Conference Working Groups
The Assistant Secretary of the Army for Installations and Environment commissioned and distributed background reports compiled by RAND and PricewaterhouseCoopers that were designed to focus conference discussion on private sector involvement in three major areas of U.S. and U.K. interest:
Housing and other base facilities,
Base operations and services, and
Conference participants broke up into three small working groups, each dedicated to discussing one of the three areas of interest and comparing U.S.-U.K. experiences with privatization. Each working group attempted to determine which areas are appropriate for privatization and focused on strategic approaches to public-private partnerships. The groups also pondered obstacles and ways to overcome them.
The three working groups presented their findings to the entire assembly in closing plenary sessions.
In the concluding sessions of the conference, participants raised common issues and themes across the three areas of interest.
Appropriate Activities for Privatization: Although it proved difficult to draw a dividing line between military, civilian, and contractor functions, each working group agreed that a strategic approach was needed to integrate contractor, civilian, and military operations, particularly in deployed environments.
How Public-Private Partnerships Can Be Established: To make effective use of private sector providers, adversarial contracting relationships must be replaced by long-term partnerships based on common goals. Conference participants recommended changes in the current contract design process. They also recommended that contract requirements be defined in terms of outcomes or outputs rather than inputs and placed emphasis on establishing performance metrics, including measures of customer satisfaction, and linking them to contract incentives. Participants also thought that the government should share gains associated with cost reductions and performance improvements with contractors. They disagreed, however, about whether such changes would require regulatory reform or if cultural changes would be sufficient.

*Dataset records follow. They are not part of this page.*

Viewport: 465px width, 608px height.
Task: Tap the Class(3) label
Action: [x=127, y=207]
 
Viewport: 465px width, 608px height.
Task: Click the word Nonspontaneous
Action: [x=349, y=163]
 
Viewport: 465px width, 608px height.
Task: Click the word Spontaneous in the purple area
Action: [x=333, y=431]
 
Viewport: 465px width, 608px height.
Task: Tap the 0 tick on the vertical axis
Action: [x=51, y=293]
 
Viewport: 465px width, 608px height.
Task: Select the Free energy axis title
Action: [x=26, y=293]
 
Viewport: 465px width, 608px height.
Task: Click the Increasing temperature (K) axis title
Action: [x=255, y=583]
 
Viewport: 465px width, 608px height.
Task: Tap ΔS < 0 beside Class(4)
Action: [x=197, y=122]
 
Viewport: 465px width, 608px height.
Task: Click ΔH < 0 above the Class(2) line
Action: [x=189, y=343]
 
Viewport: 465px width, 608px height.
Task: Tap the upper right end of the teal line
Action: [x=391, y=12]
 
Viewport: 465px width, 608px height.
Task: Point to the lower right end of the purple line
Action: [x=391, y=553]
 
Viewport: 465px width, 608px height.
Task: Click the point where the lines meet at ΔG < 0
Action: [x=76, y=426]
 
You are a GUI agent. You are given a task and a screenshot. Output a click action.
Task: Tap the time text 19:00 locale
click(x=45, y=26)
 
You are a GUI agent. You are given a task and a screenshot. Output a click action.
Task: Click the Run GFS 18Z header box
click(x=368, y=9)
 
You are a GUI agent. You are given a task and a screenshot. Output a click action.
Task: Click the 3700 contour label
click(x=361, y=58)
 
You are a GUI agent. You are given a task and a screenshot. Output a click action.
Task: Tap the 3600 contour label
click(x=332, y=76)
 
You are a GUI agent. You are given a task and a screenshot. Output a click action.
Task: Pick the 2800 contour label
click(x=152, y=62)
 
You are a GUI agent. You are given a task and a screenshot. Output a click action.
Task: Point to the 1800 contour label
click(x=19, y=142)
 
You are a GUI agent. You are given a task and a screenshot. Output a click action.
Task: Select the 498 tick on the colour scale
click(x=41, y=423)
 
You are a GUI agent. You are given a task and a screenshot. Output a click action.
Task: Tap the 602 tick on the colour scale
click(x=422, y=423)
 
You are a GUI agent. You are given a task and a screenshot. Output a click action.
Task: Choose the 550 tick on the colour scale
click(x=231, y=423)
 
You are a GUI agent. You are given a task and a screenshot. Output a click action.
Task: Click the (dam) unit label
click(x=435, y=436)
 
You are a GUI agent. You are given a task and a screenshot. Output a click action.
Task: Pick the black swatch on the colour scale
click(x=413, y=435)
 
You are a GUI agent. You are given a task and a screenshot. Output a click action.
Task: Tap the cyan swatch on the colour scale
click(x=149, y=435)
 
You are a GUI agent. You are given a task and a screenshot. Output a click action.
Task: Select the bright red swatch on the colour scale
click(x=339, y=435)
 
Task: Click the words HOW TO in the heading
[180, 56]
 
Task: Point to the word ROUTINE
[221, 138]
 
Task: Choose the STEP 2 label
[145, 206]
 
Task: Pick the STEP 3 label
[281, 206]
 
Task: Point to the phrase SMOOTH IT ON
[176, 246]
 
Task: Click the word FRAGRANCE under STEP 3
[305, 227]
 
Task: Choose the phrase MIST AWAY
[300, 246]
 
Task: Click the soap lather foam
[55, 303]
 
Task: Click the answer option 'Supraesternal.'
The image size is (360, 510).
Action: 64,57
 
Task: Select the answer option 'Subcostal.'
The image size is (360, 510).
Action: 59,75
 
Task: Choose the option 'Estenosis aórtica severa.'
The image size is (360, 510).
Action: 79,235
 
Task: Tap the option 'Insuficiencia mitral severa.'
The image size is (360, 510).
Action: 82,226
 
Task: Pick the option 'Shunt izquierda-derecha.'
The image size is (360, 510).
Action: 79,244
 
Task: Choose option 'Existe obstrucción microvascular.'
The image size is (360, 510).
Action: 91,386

Creating Incentives for Privatization. Conference participants explored some of the reasons why the United Kingdom has made more use than the United States of privatizing military support functions. Many felt that DoD leadership had not yet secured the full support of senior military leaders, government civilian employees, and political leaders in Congress to proceed with innovative privatization deals. Participations made suggestions for increasing support from these quarters and creating internal organizational incentives.
Some of the incentives they recommended included:
introducing improved accounting systems,
using working capital funds to create financial incentives for privatization,
allowing commanders to keep some of the savings from privatization,
designing pilot projects to test new methods and demonstrate success,
sharing best practices and lessons learned, and
educating commanders and contracting officers about how to design and manage innovative contracts.
Participants agreed that the conference provided a valuable forum for exchanging ideas, learning from each other's experience, and discussing common problems. As a result of the conference, U.S. Army participants resolved to, among other things, establish a permanent, ongoing forum, develop new forms of contracting for privatization, and pursue a strategic vision for privatization that includes garnering support from key military commanders and political leaders.